4. Arbitrase oleh Arbiter
Arbitrase adalah penyelesaian perselisihan oleh seorang atau tiga orang arbiter, yang
atas kesepakatan para pihak yang berselisih diminta menyelesaikan perselisihan
kepentingan, dan atau perselisihan antar serikat pekerja.
Putusan arbitrase didaftarkan di PHI pada Pengadilan Negeri sete setempat, dan
merupakan putusan yang bersifat akhir dan tetap dan mempunyai kekuatan hukum yang
mengikat para pihak yang berselisih. Bila salah pihak tidak melaksanakan keputusan
arbitrase, pihak yang dirugikan dapat mengajukan permohonan eksekusi kepada PHI di
Pengadilan Negeri untuk memerintahkan pihak tersebut melaksanakan keputusan
arbitrase.
5. Pengadilan Hubungan Industrial
PHI pada Pengadilan Negeri berwenang memeriksa dan memutus:
a. perselisihan hak untuk tingkat pertama;
b. perselisihan kepentingan untuk tingkat pertama dan terakhir;
c. perselisihan pemutusan hubungan kerja untuk tingkat pertama;
d. perselisihan antar serikat pekerja untuk tingkat pertama dan terakhir.
Putusan PHI mengenai perselisihan hak dan perselisihan PHK mempunyai
hokum tetap apabila dalam 14 hari kerja setelah mendengar langsung atau menerima
pemberitahuan putusan PHI, tidak ada diantara yang berselisih mengajukan
permohonan kasasi ke Mahkamah Agung.
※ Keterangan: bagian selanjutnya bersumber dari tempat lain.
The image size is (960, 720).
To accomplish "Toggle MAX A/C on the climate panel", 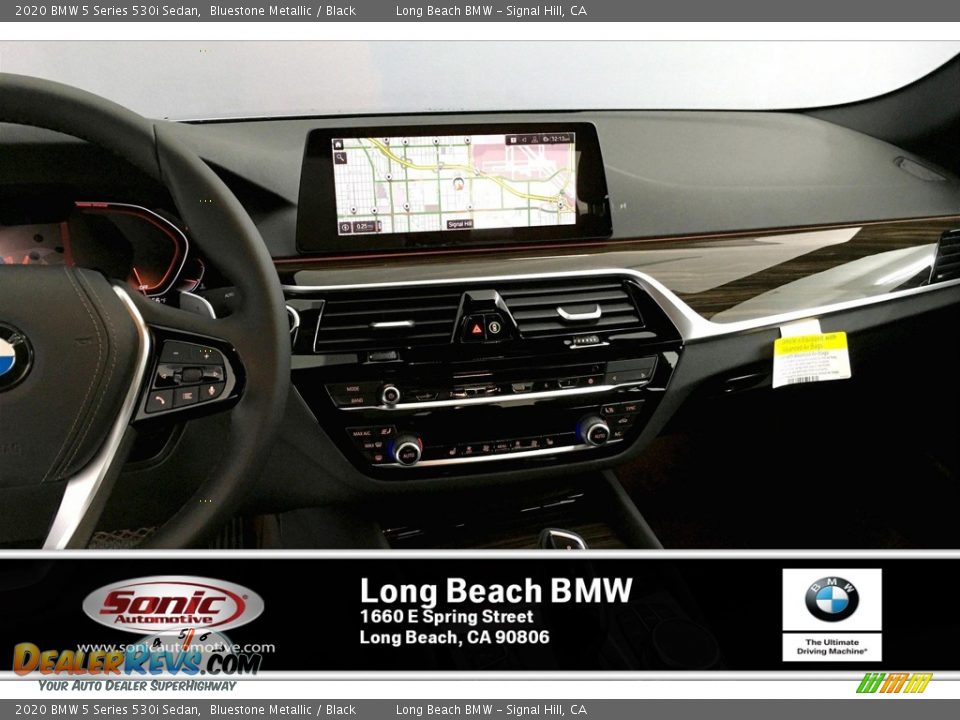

Permohonan kasasi dilakukan melalui
kepaniteraan PHI pada Pengadilan Negeri.
6. Majelis Hakim Kasasi
Permohonan kasasi atas putusan PHI pada Pengadilan Negeri diperiksa dan diputus di
majelis Hakim Kasasi.
Majelis Hakim Kasasi harus menyelesaikan kasus perselisihan paling lama 30 hari kerja
terhitung sejak tanggal penerimaan permohonan kasasi.